*** Data

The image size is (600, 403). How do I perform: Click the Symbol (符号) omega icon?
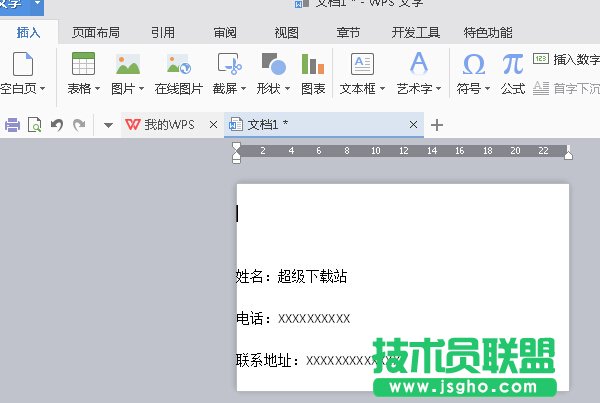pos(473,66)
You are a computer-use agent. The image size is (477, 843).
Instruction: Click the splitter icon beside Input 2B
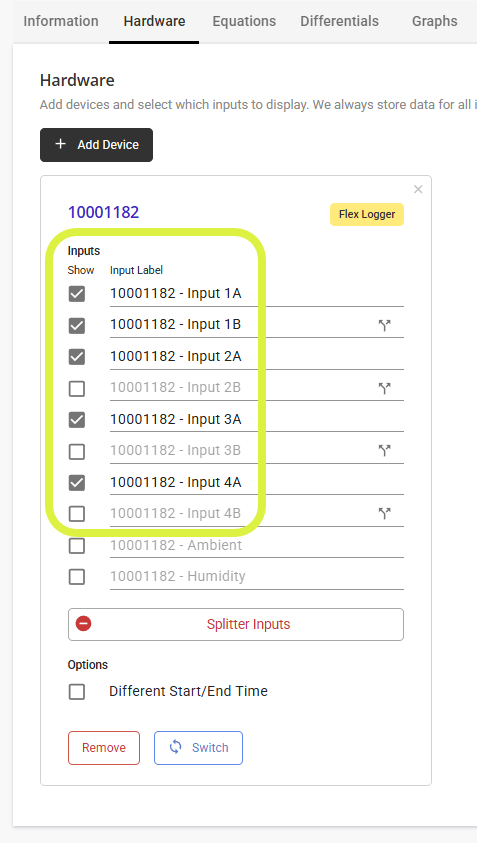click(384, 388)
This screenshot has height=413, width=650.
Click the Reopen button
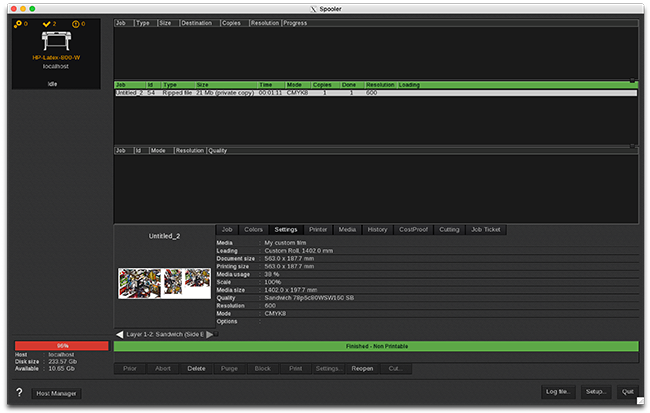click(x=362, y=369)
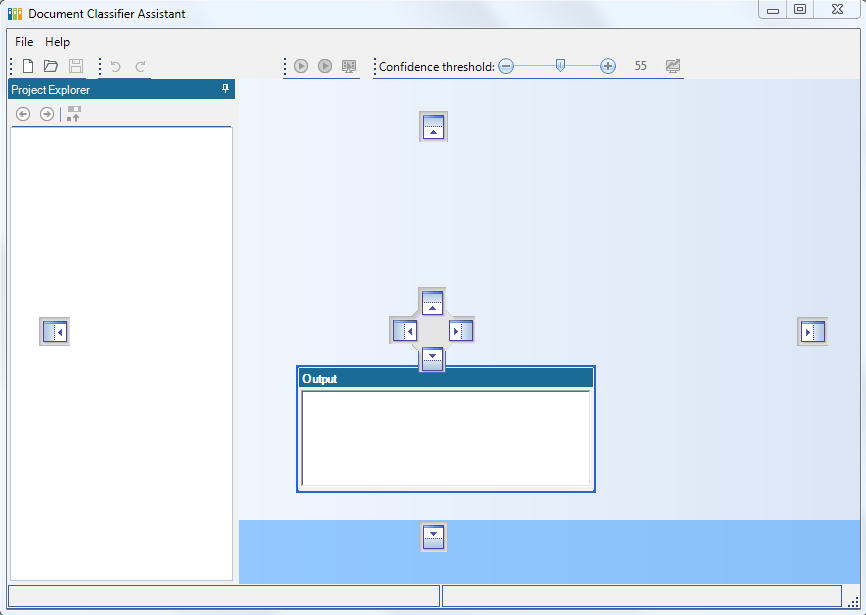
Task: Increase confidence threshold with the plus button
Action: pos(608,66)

******
*** Data

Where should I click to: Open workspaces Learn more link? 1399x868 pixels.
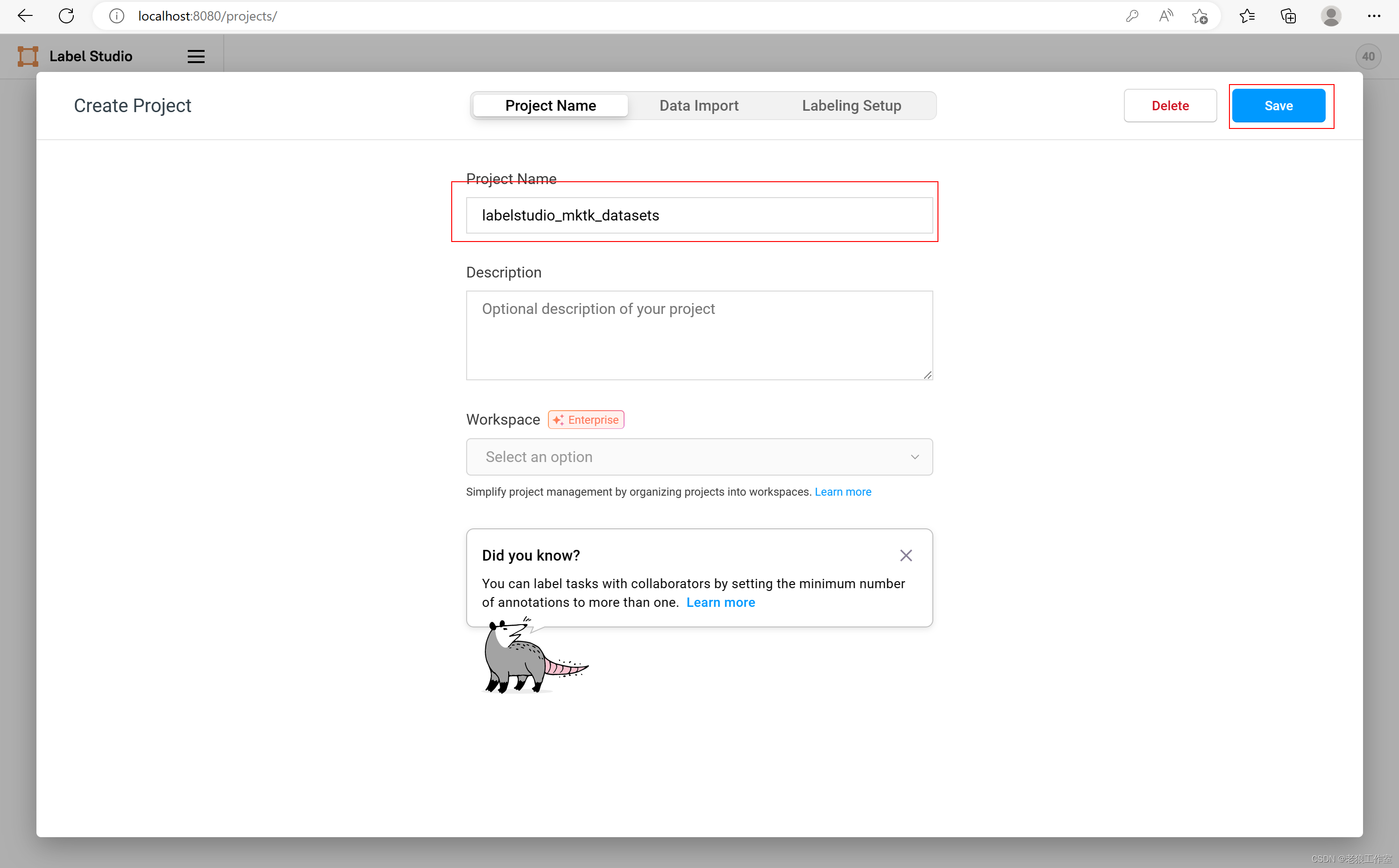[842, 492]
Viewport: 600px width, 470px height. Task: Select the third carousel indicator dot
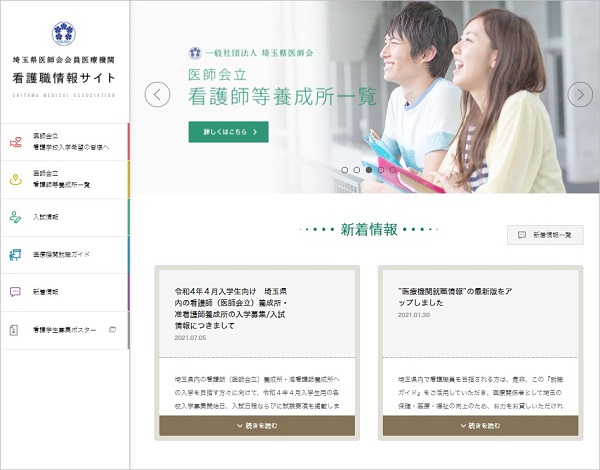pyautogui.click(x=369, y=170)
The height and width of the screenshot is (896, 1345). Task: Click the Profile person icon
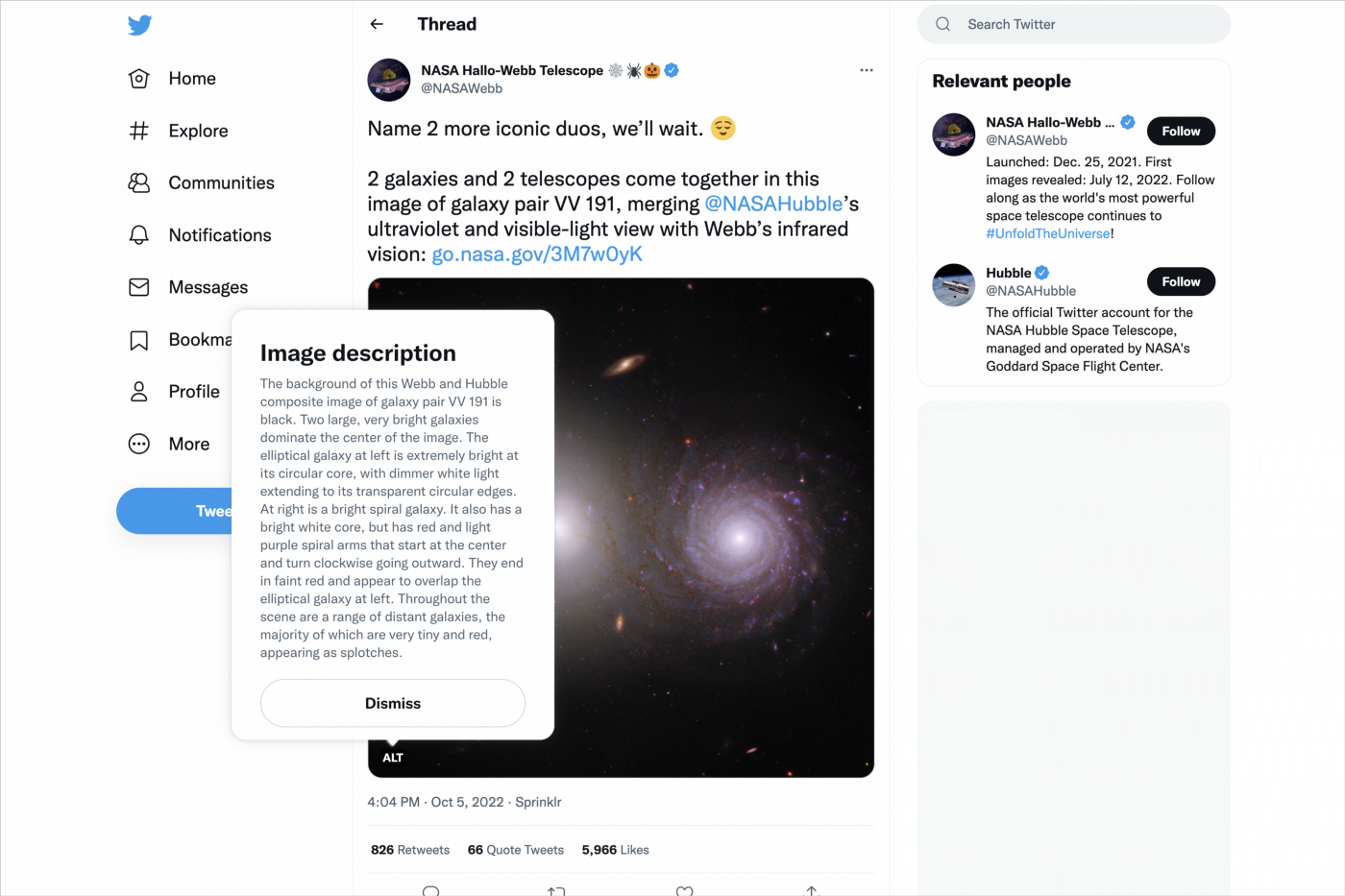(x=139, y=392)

******
*** Data

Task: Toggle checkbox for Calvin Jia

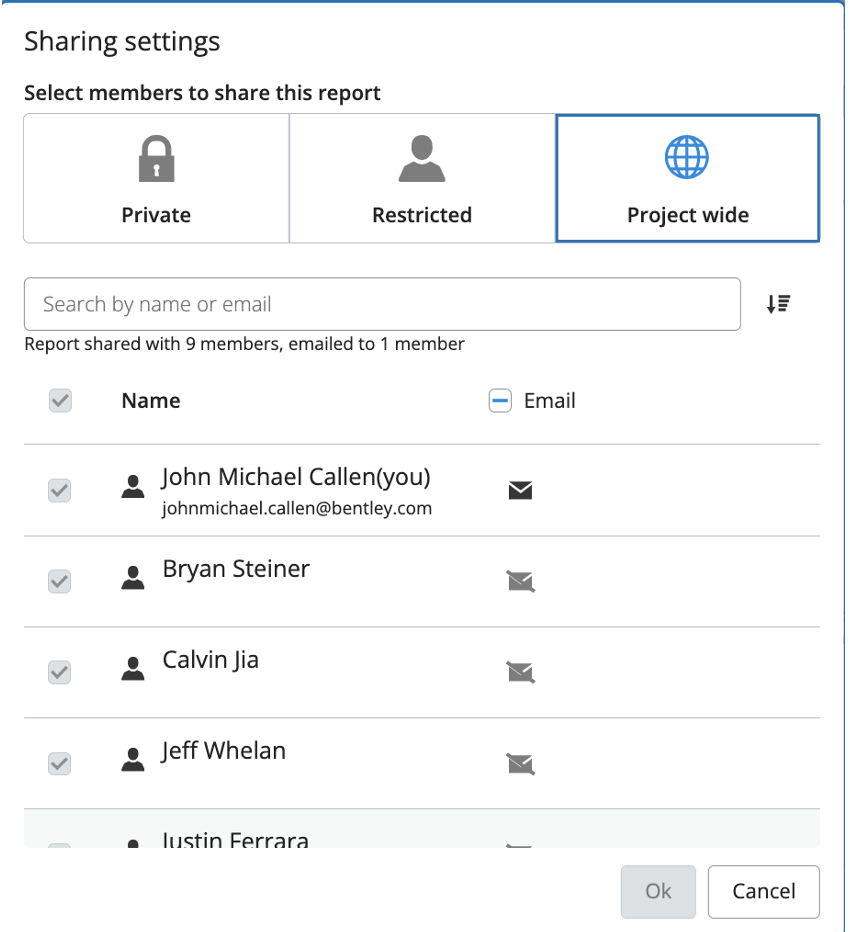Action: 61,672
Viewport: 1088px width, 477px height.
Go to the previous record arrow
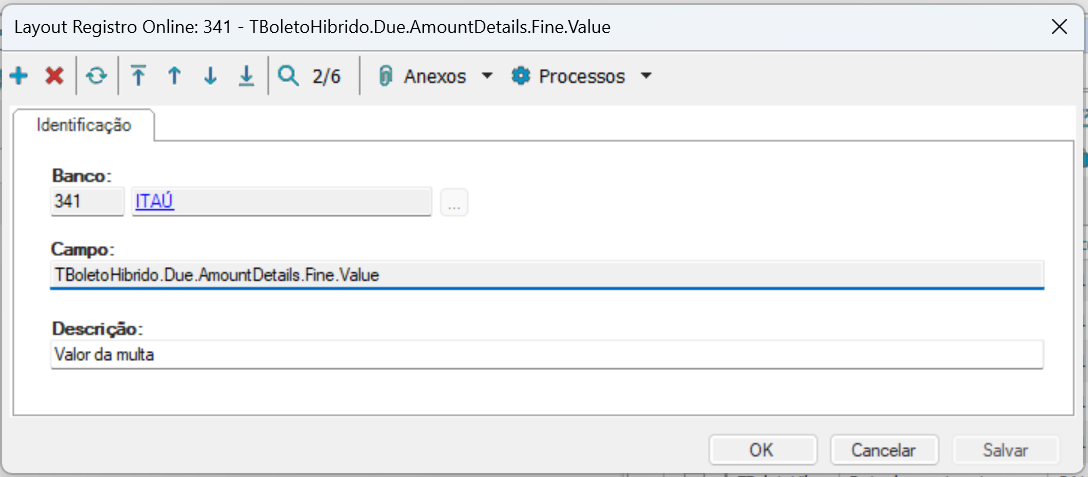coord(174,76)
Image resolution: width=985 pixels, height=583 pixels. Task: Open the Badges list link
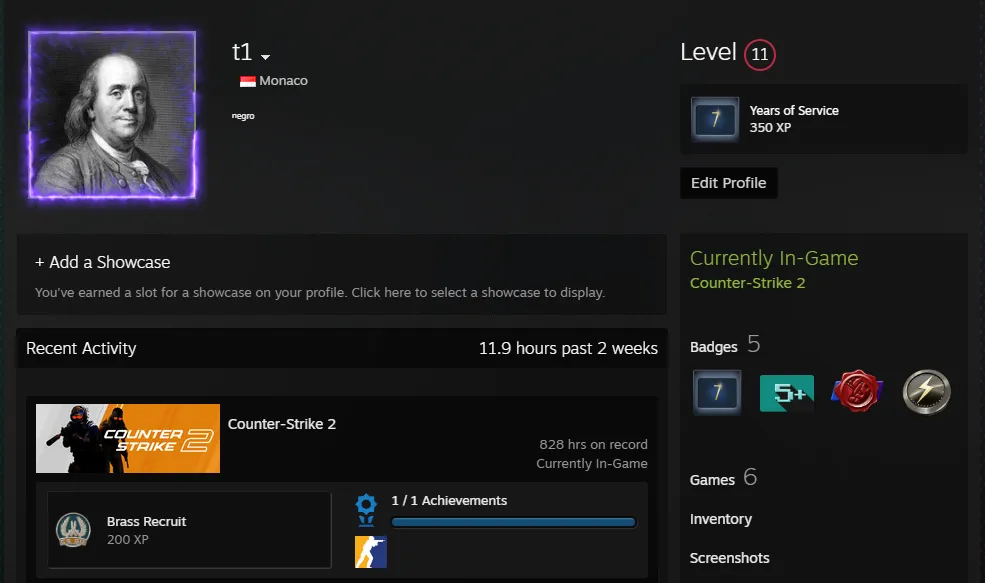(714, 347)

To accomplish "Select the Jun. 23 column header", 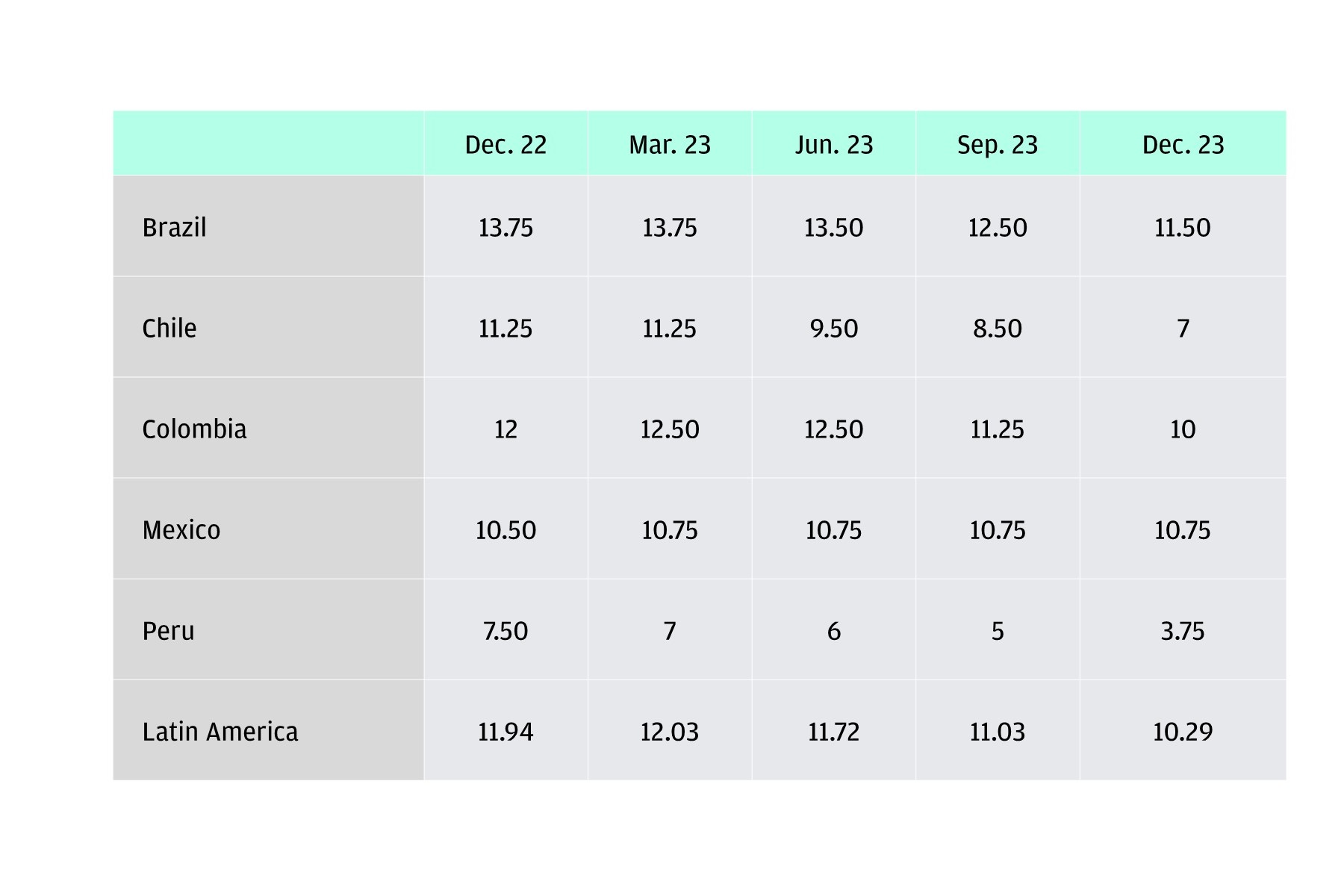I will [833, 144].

******

Exercise brief:
Extract the material from the line containing "The image size is (600, 403)." up to and including the line containing "Action: pos(608,66)", reproducing each line exactly. Leave the pictures out of your answer.

The result:
The image size is (600, 403). How do I perform: Click the Symbol (符号) omega icon?
pos(473,66)
You are a computer-use agent. The image size is (477, 843).
Instruction: Click the splitter icon beside Input 2B
click(384, 388)
This screenshot has height=413, width=650.
Click the Reopen button
click(x=362, y=369)
Task: Increase confidence threshold with the plus button
Action: pos(608,66)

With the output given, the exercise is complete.